18. Ethical boundaries of passive recon include: collecting only information necessary for the authorized engagement (not building comprehensive personal dossiers on employees); avoiding collection of sensitive personal information (medical records, financial data, relationship status) unless directly relevant; handling all collected data securely and destroying it according to the engagement agreement; not using personal information to harass, embarrass, or harm individuals; reporting critical findings immediately rather than waiting; and respecting the spirit of authorization even when technically operating within legal boundaries.

19. The tester should immediately report the finding to the client through the designated emergency communication channel. This is a critical finding that represents active risk — the exposed key could be used by malicious actors at any time. The tester should not attempt to use the key (even to verify it works) and should recommend immediate key rotation. The finding should be documented with evidence (screenshots of the GitHub commit) and included in the final report. Time is critical because the key may have already been discovered and exploited by others.

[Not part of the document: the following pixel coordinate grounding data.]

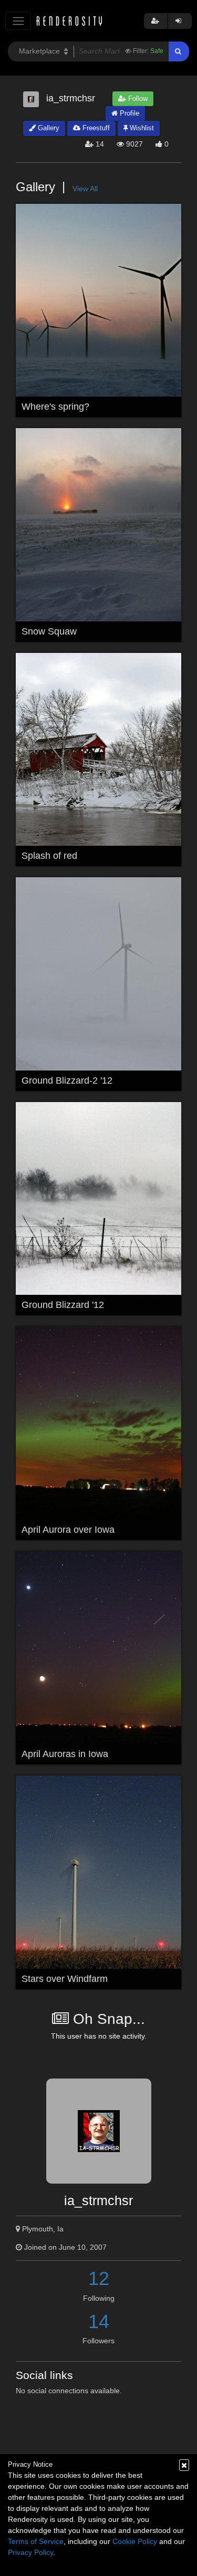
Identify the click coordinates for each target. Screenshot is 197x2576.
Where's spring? (55, 406)
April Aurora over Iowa (68, 1529)
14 (98, 2321)
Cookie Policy (134, 2541)
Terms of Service (36, 2541)
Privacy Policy (30, 2552)
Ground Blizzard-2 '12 (67, 1080)
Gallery (47, 128)
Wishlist (141, 128)
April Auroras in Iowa (65, 1754)
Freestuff (95, 128)
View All (85, 188)
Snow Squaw (49, 631)
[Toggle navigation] (18, 21)
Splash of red (49, 855)
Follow (137, 98)
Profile (128, 113)
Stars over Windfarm (65, 1978)
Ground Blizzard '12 (63, 1305)
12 (98, 2278)
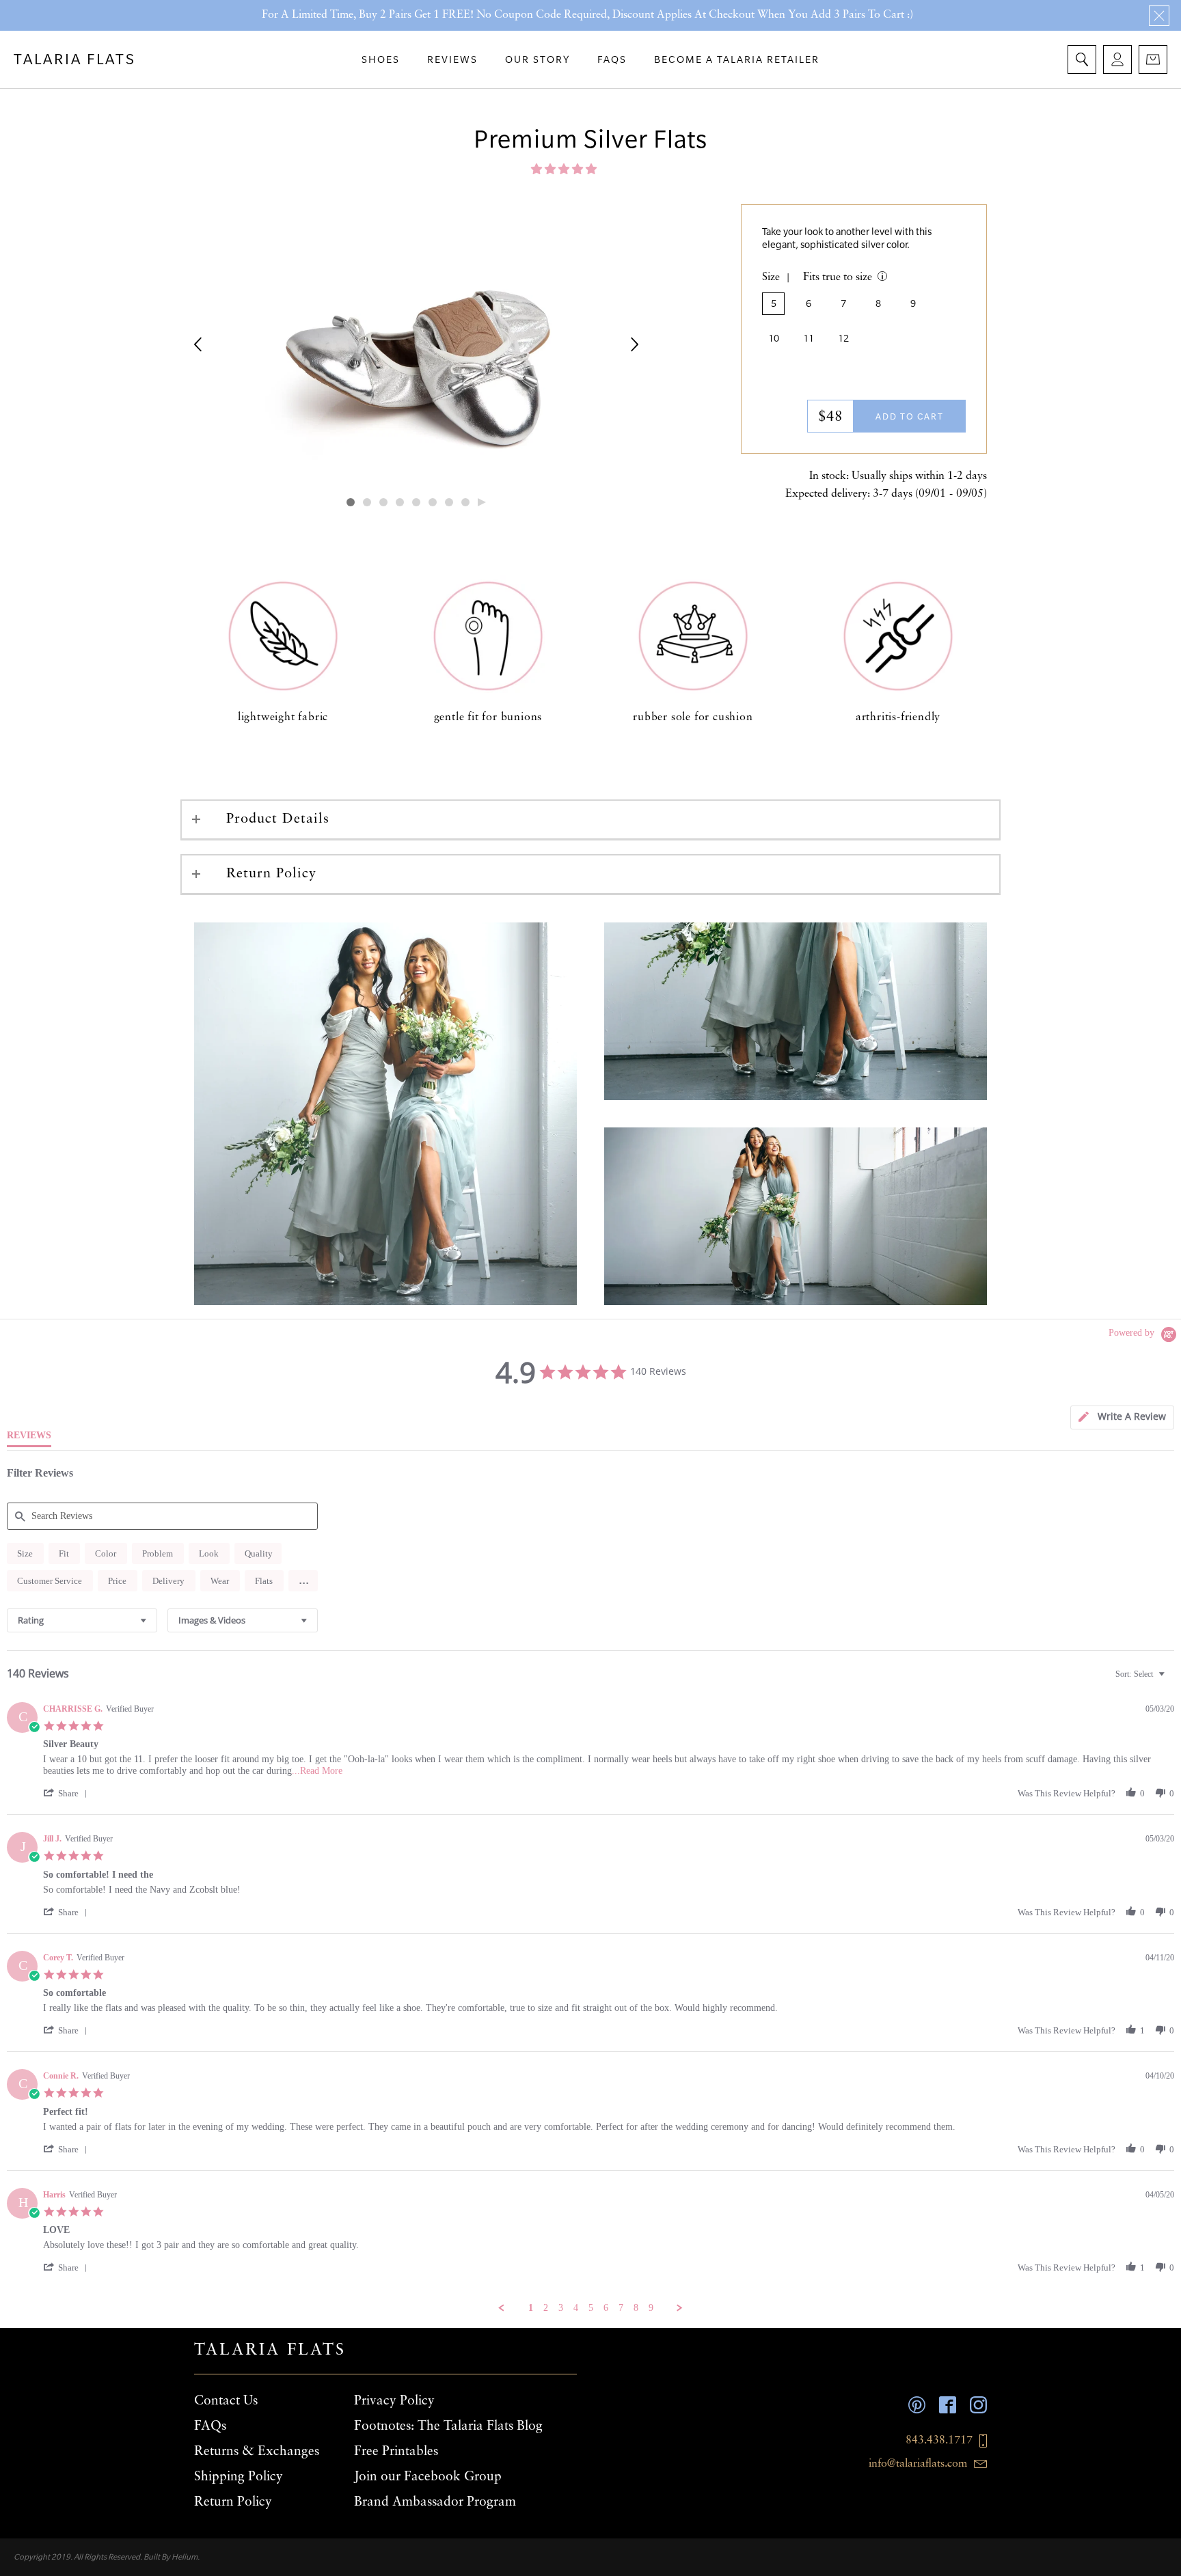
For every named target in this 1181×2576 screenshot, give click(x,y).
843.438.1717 (939, 2440)
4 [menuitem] (575, 2308)
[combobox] (82, 1620)
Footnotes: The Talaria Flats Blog (448, 2426)
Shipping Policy (238, 2477)
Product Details (277, 819)
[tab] (1122, 1417)
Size (771, 277)
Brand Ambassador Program (435, 2502)
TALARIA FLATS (75, 59)
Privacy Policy (394, 2401)
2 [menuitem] (545, 2308)
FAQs (210, 2426)
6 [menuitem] (605, 2308)
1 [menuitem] (530, 2308)
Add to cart (909, 416)
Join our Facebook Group (428, 2477)
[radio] (25, 1553)
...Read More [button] (317, 1771)
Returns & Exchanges (256, 2451)
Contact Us (226, 2401)
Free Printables (396, 2451)
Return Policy (271, 874)
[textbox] (1171, 1679)
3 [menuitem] (560, 2308)
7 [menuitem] (621, 2308)
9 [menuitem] (651, 2308)
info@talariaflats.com (918, 2463)
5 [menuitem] (590, 2308)
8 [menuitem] (636, 2308)
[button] (565, 169)
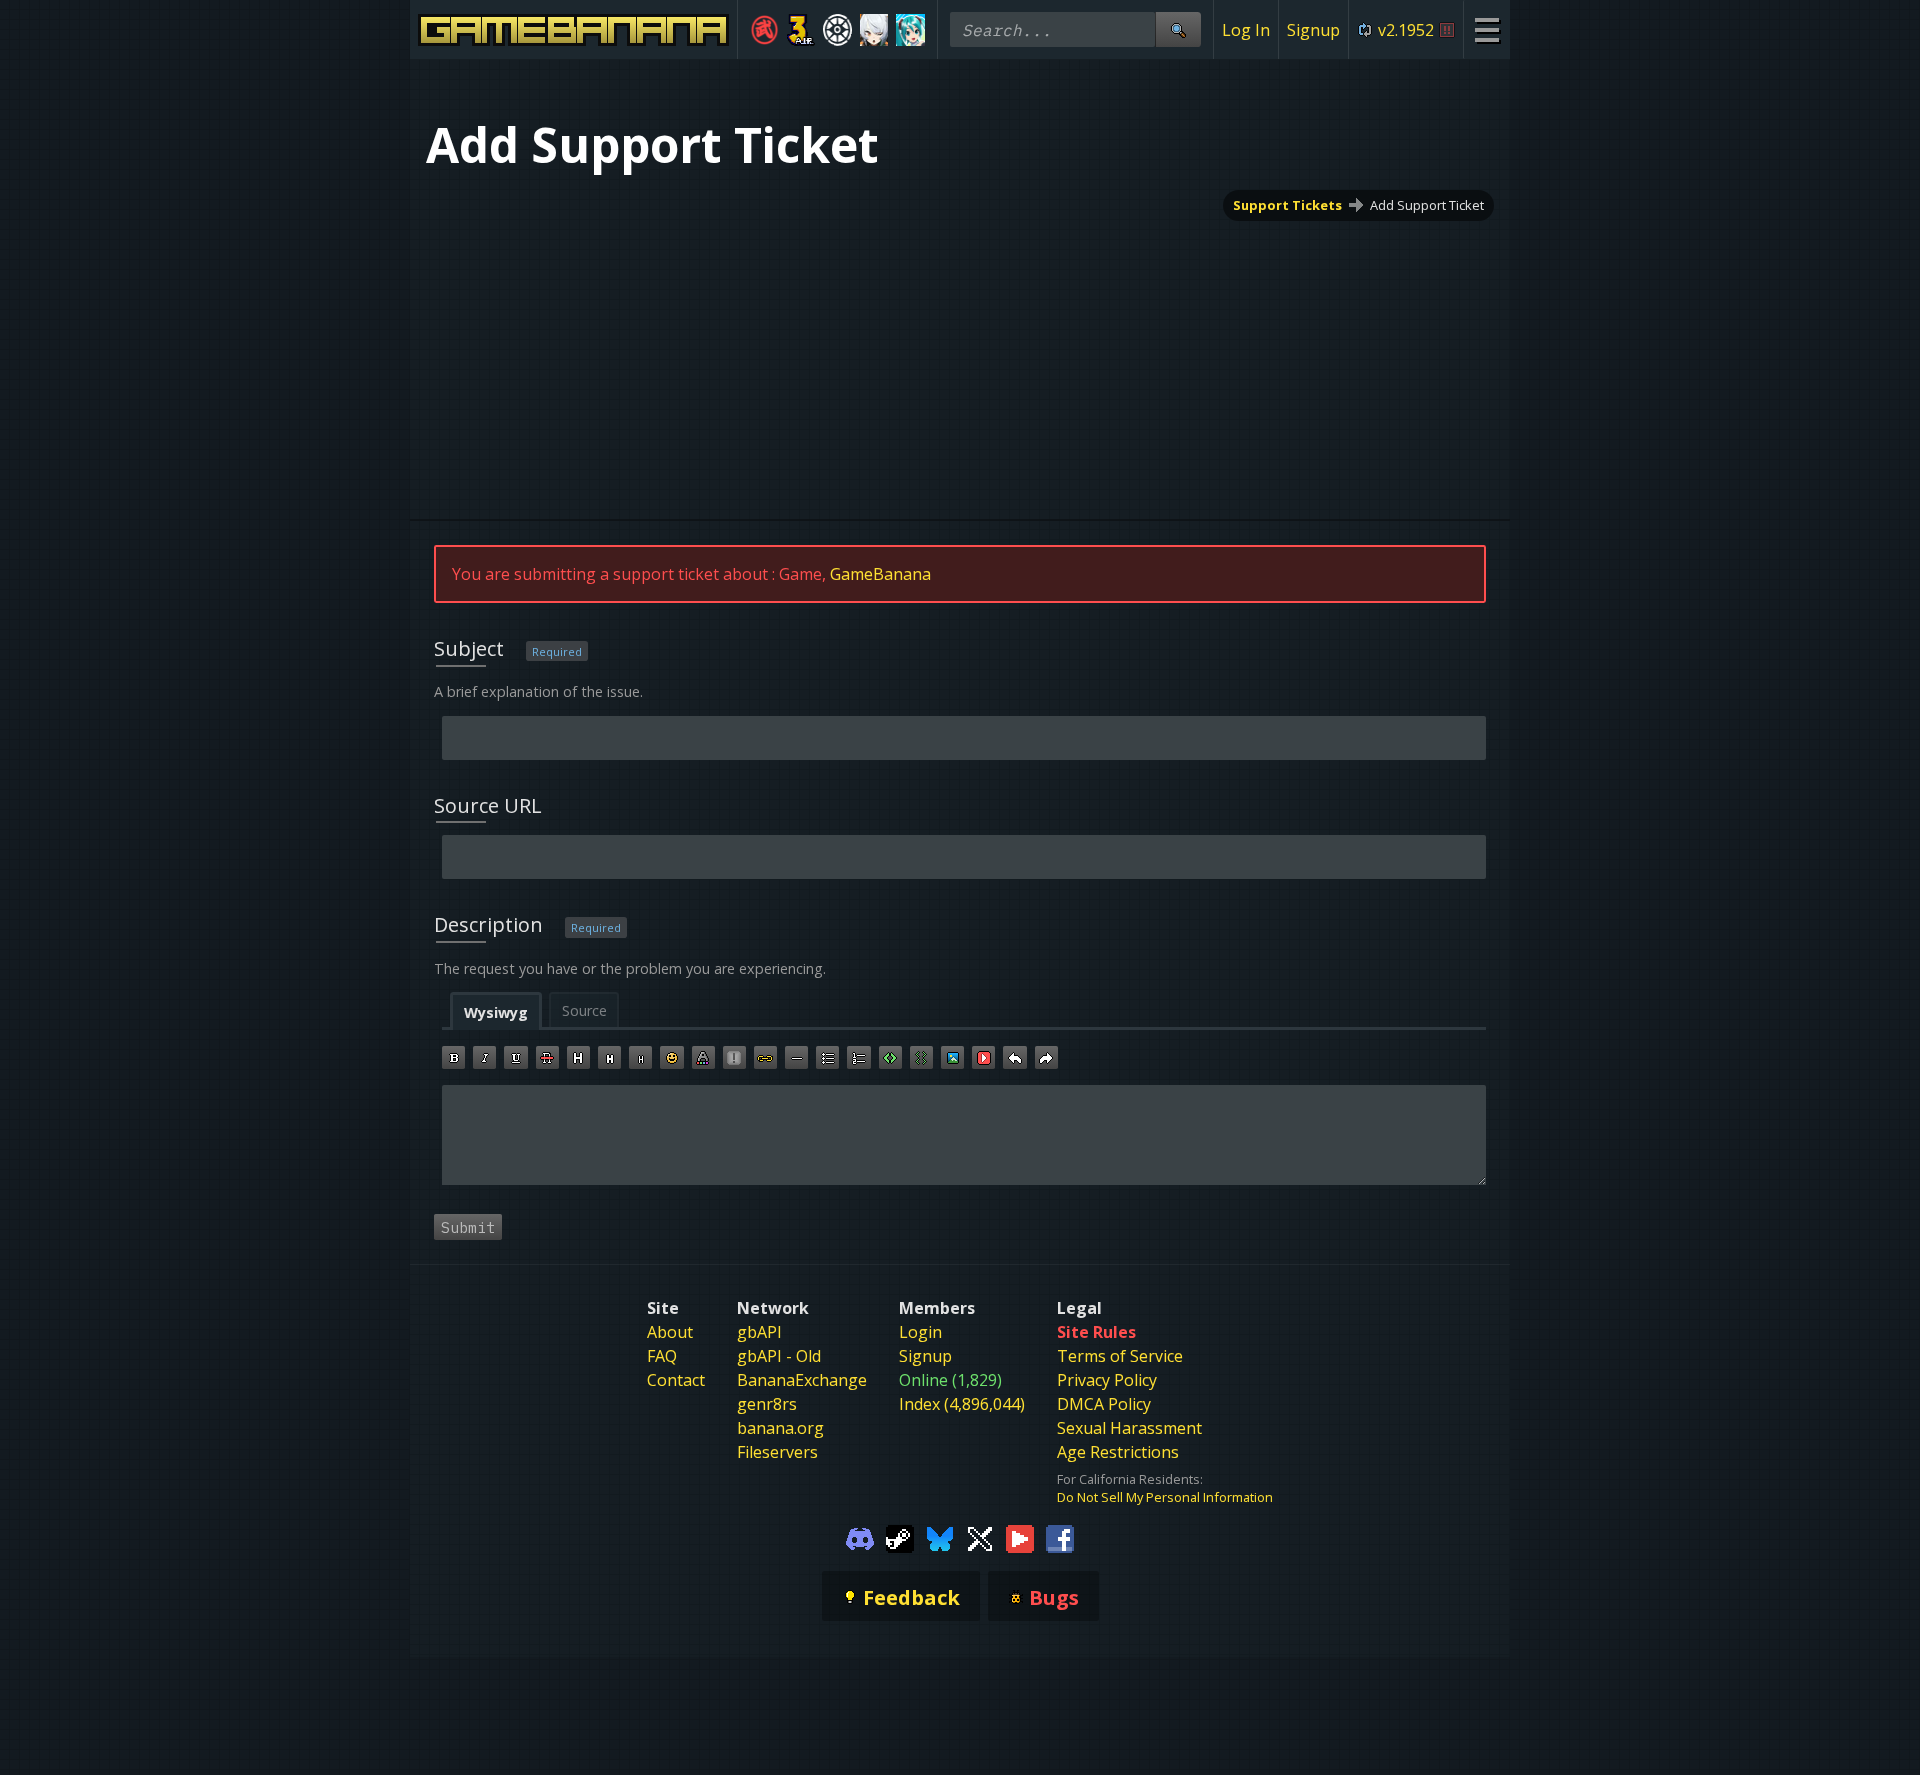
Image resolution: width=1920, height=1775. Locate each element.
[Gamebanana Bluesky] (940, 1538)
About (670, 1332)
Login (920, 1332)
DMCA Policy (1104, 1404)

20. Shodan and Censys both index internet-connected devices but differ in approach: Shodan excels at service banner analysis, IoT device discovery, and industrial control system identification with a broad service/port scanning approach. Censys takes a certificate-centric approach, offering superior TLS certificate analysis and structured data about the certificate ecosystem. Prefer Shodan for general infrastructure discovery, ICS/IoT assessment, and when searching by organization name or ASN. Prefer Censys for certificate-focused investigations, when you need historical certificate data, or when the target's infrastructure is heavily cloud-based with many certificates.